▸ Dataset
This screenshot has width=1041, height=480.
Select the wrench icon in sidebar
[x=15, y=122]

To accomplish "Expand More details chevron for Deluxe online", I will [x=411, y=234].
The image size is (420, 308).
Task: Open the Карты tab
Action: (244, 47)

▸ What is needed
From the line with "Select the wrench icon in sidebar" through the final line of the records, return each line exactly. Leave out the rest.

▸ Result of this exercise
Select the wrench icon in sidebar
[x=15, y=122]

To accomplish "Expand More details chevron for Deluxe online", I will [x=411, y=234].
The image size is (420, 308).
Task: Open the Карты tab
Action: (244, 47)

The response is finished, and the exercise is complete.